As you suggest, The Man Who Loved Children is a highly autobiographical book, but what’s interesting is that although Stead has drawn an unsparing portrait of her stepmother, it is also, in a curious way, detached and even forgiving. She can acknowledge not only that Henny is a desperate and floundering victim, but that she is also the unacknowledged mainstay of the family and even, in a funny way, the better parent: At least she doesn’t push her own chewed food into her children’s mouths! In a weird way, it’s a loving portrait–Stead never belittles Henny, never suggests that if she only pulled her socks up, all would have been well, never blames her for Sam Pollit’s failings, and, most remarkably, never suggests that she has damaged Louie, who walks away from her nightmarish family into the freshness of the morning, unscathed and without guilt. On the contrary, Henny has given Louie a kind of ruthlessness that will serve her in good stead. Amazingly, after all the terrors and horrors that have come before, The Man Who Loved Children is a book with a happy ending.

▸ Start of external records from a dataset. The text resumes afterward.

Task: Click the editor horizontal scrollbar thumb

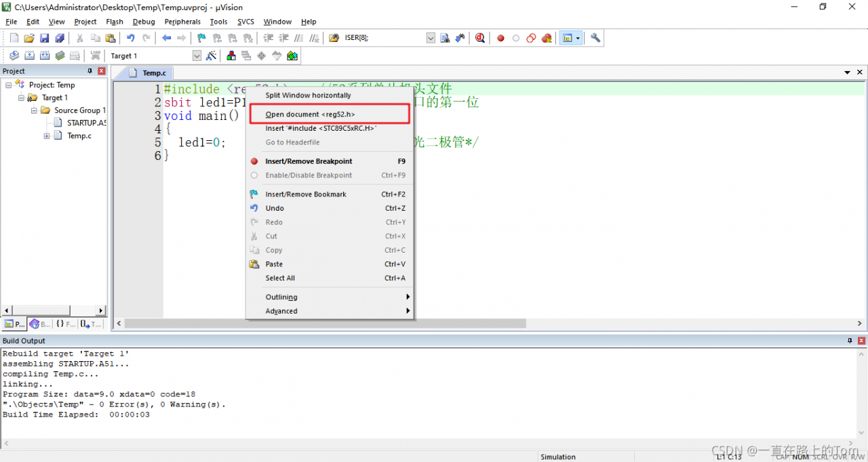Action: click(x=326, y=324)
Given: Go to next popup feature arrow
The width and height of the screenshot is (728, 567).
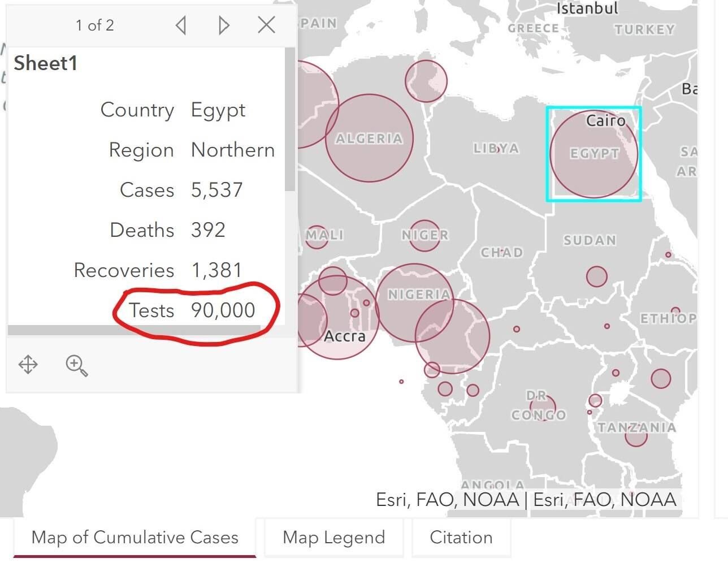Looking at the screenshot, I should (224, 25).
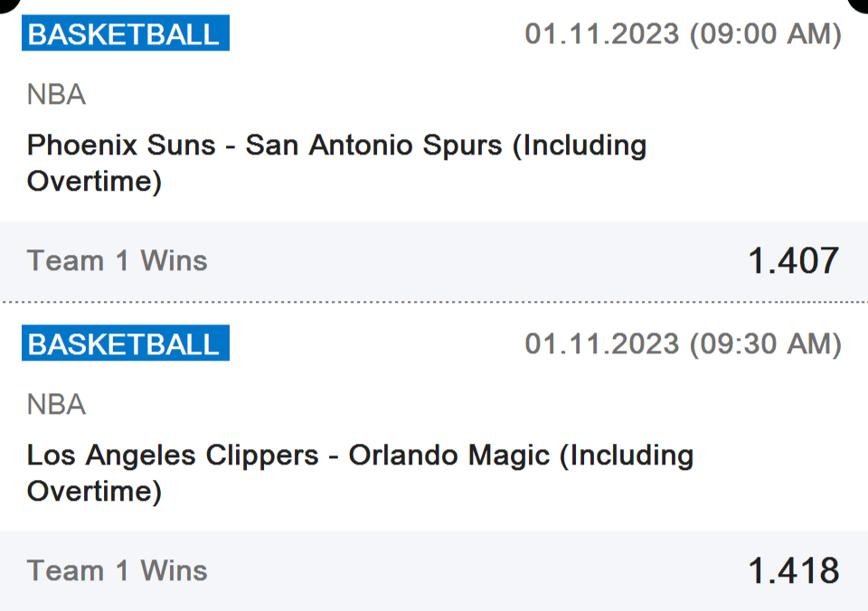This screenshot has width=868, height=611.
Task: Select the 01.11.2023 date beside 09:30 AM
Action: pyautogui.click(x=602, y=344)
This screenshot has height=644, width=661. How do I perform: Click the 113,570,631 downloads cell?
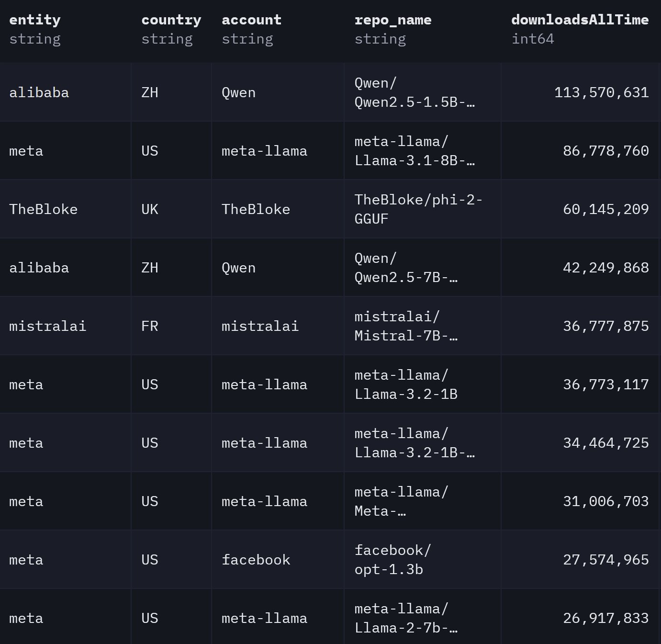click(x=601, y=92)
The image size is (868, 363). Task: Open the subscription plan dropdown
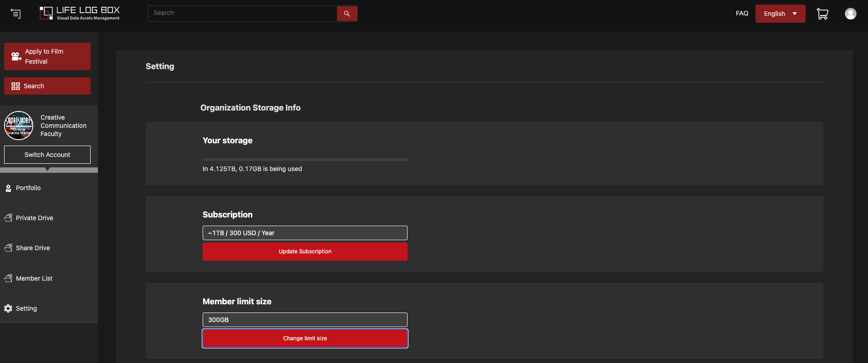tap(305, 233)
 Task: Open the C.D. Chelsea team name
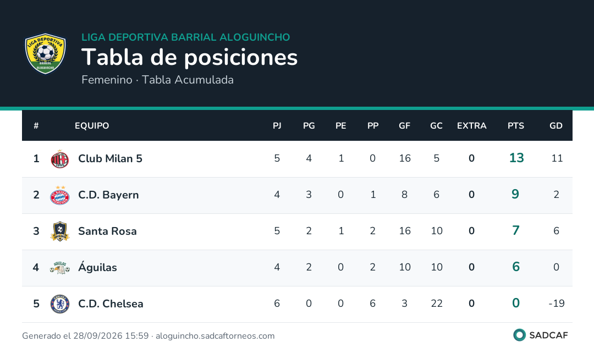111,304
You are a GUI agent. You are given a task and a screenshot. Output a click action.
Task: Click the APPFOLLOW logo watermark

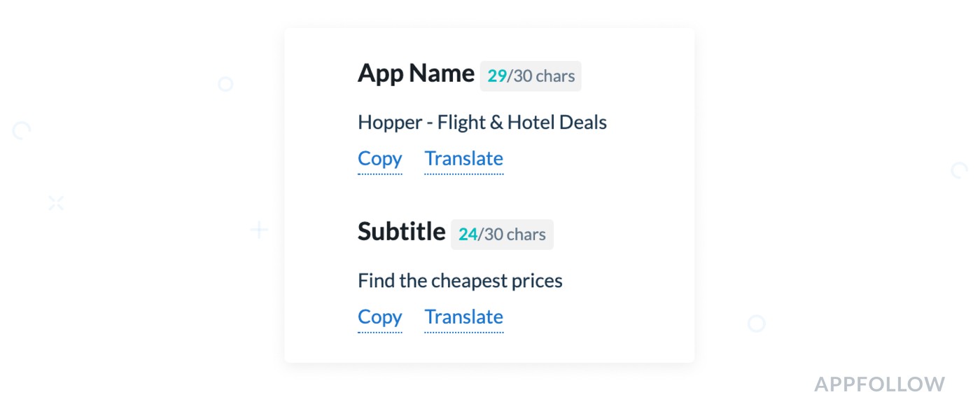coord(879,384)
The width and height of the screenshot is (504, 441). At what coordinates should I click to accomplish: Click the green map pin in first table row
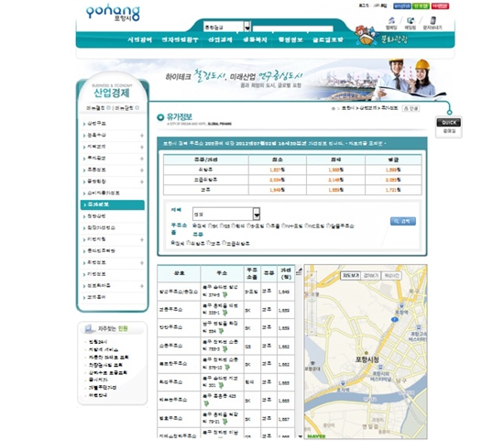(225, 294)
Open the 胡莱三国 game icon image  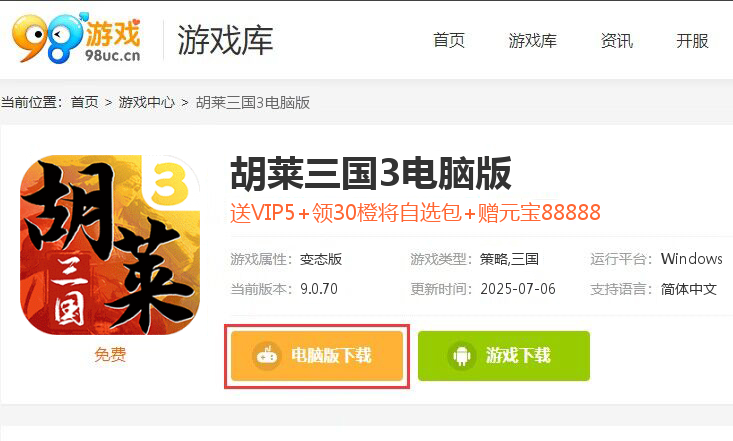pyautogui.click(x=110, y=245)
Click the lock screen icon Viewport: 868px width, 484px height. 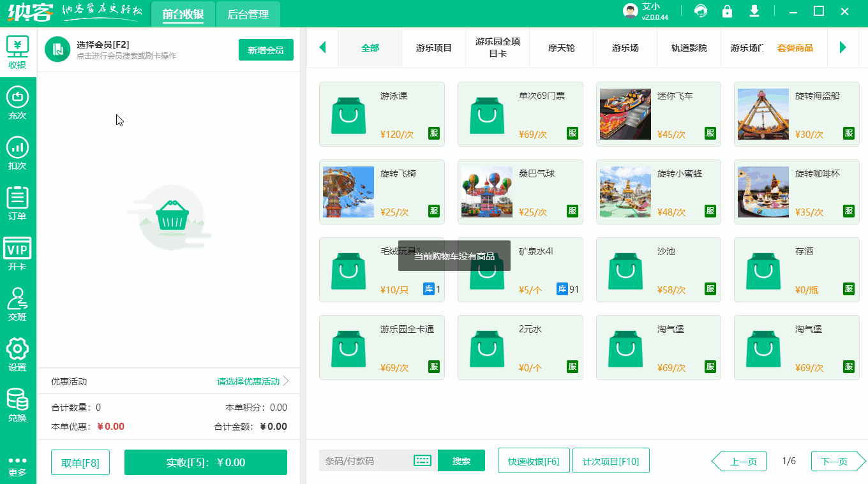(x=727, y=11)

Try that one on with today’s literature of family dysfunction! In a contemporary novel, a daughter like Louie would be destroyed for years because her mother beat her and mocked her, because she was fat and had to wear shabby clothes to school, because her father called her stupid and read her poems out loud to the other children as a joke. When I think of what The Man Who Loved Children would have been in the hands of a lesser, more conventional artist, I am all the more filled with admiration for Christina Stead. There is not an ounce of self-pity in this entire book–instead, there’s a pity for humanity, mixed with a wild, almost Henny-ish relish for the comic and terrifying extremes of life.

I think the character of Henny is a very feminist creation, actually–she is what you get when you bottle up a wife’s tremendous energies in miserable and unequal marriage, when you arrange society so that women are trapped in the house. And if I ever teach again, this book is going right at the top of my syllabus. I wonder if the problem with teaching this book isn’t less Henny’s character than that it just offers more domestic excruciation than many professors want to handle. (All right class, for next time, read up to the passage where Sam gets the children up so they can listen to Henny’s agonized shrieks in childbirth.) Stead certainly makes you notice all that is reserved and genteel and unstated in other writers’ fiction. Maybe I’m not the only person whose initial response to the prospect of reading this book is: I don’t want to know.

Speaking of gentility, you mentioned money as something that is missing from much fiction. I think that’s a 20th century thing; the great 19th century writers go on about it at length: It’s fundamental to Jane Austen, Dickens, Trollope, George Eliot (as you mentioned), the Brontes (that Jane Eyre is poor and plain is the most important fact about her, except to herself), and of course all the French novelists, Balzac most famously. It’s even there in Woolf and E.M. Forster–although there it’s mostly a preoccupation of subsidiary working-class characters who are often rather snobbishly depicted–not to mention George Orwell and Evelyn Waugh and Sinclair Lewis and Dreiser, and have I left anyone out? I think the shyness of novelists about money and its role in the lives of fictional characters is a recent phenomenon having to do with anti-realism, the elevation of the novel as an art form, and the interests of contemporary readers, which tend more to sex. Or possibly some other reasons. Or maybe it isn’t even true.

It’s interesting, though, that Christina Stead, for whom the economics of the Pollit family was such a concern, was something of a communist (not a party member, but a sympathizer). She lived for decades with an ex-banker-turned-writer who under the name of William Blake wrote An American Looks at Karl Marx, which I am assured by my friend the Last Marxist is the wittiest and cleverest and clearest guide to Marx’s thought he’s ever read. (And he’s read a lot of them.) You certainly don’t see explicit left-wing politics in The Man Who Loved Children, but you can see she is interested in demystifying economic relations within the family and in laying bare the material base on which the cultural superstructure of the Pollit family has been erected. Although, being a novelist, and a very great one, she might not put it like that.

I’ve enjoyed this tremendously, Marjorie, and I look forward to your last words. Perhaps between us we can move The Man Who Loved Children into triple digits on Amazon.com.